Sessions and HTTPS

Gareth_Adams · October 13, 2006, 8:36am

Hi all,

I'm having a problem and I don't even know it it *is* fixable, let along how to fix it.

I have a section of my site which redirects to an HTTPS connection to a different subdomain, so that users can safely make a payment. The redirection works fine, and the payment process runs as expected, but when the user returns to an http:// connection they are logged out. It seems that the session cookie isn't being sent.

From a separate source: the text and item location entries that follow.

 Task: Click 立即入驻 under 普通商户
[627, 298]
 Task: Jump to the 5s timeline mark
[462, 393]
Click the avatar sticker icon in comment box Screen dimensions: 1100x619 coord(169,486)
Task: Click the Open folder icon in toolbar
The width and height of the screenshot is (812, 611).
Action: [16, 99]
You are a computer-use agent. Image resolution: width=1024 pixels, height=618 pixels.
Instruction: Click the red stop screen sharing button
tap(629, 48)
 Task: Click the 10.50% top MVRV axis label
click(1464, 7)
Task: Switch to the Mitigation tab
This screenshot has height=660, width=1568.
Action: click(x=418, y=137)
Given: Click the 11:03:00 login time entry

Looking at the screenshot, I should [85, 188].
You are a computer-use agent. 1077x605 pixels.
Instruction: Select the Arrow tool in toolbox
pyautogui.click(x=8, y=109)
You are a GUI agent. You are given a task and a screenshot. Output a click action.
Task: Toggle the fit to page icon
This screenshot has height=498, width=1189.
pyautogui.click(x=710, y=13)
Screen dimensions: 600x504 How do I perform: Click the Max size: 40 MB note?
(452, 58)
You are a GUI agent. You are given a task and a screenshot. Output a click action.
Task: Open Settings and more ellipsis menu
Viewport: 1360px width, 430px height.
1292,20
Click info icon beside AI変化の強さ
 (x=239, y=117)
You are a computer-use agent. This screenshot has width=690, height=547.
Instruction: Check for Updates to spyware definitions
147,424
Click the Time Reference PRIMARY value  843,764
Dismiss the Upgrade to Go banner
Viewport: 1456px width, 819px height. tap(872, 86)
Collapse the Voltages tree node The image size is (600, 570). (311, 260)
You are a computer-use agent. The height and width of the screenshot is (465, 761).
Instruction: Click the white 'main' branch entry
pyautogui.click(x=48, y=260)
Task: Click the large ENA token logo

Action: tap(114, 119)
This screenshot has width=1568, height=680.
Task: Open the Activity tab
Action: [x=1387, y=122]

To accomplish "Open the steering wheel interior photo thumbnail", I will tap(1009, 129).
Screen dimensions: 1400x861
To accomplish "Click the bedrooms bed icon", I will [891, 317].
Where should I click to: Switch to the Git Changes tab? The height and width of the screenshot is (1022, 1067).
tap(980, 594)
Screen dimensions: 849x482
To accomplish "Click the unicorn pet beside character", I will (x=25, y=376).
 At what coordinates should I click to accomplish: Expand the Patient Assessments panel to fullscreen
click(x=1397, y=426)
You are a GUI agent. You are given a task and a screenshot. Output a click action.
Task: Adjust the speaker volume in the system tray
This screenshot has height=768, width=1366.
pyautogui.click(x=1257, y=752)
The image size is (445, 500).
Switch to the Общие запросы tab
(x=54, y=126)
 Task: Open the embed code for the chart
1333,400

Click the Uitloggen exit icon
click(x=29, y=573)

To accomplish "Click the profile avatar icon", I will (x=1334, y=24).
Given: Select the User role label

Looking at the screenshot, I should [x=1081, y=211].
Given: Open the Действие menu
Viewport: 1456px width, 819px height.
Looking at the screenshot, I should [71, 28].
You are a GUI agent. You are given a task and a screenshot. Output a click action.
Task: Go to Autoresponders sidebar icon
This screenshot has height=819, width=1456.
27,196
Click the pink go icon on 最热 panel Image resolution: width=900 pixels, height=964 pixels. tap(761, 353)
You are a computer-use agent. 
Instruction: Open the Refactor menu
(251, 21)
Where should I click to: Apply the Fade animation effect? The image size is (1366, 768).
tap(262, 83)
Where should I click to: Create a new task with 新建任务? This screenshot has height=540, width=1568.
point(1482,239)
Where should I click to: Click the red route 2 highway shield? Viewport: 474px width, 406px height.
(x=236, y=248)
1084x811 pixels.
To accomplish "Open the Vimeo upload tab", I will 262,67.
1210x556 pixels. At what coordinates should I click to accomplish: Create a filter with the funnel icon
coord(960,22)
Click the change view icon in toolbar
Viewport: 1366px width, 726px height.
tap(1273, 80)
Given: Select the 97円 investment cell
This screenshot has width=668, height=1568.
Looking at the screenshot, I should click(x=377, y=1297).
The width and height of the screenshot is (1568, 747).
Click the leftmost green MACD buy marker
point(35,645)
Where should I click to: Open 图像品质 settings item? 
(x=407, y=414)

The situation is like this:

protocol: HTTP -> HTTPS -> HTTP session: OLD -> OLD -> NEW

Now, I have my cookies set up to persist across subdomains, and that works across the rest of the site, however as I say on returning from an https connection, no cookie is sent by the browser and therefore a new session is created.

Is there some way I can set up cookies to persist across HTTPS *and back*? What's surprising is that there's no problem with the switch *TO* HTTPS

Thanks, Gareth

Long · October 13, 2006, 2:54pm

Gareth Adams wrote:

Hi all,

I'm having a problem and I don't even know it it *is* fixable, let along how to fix it.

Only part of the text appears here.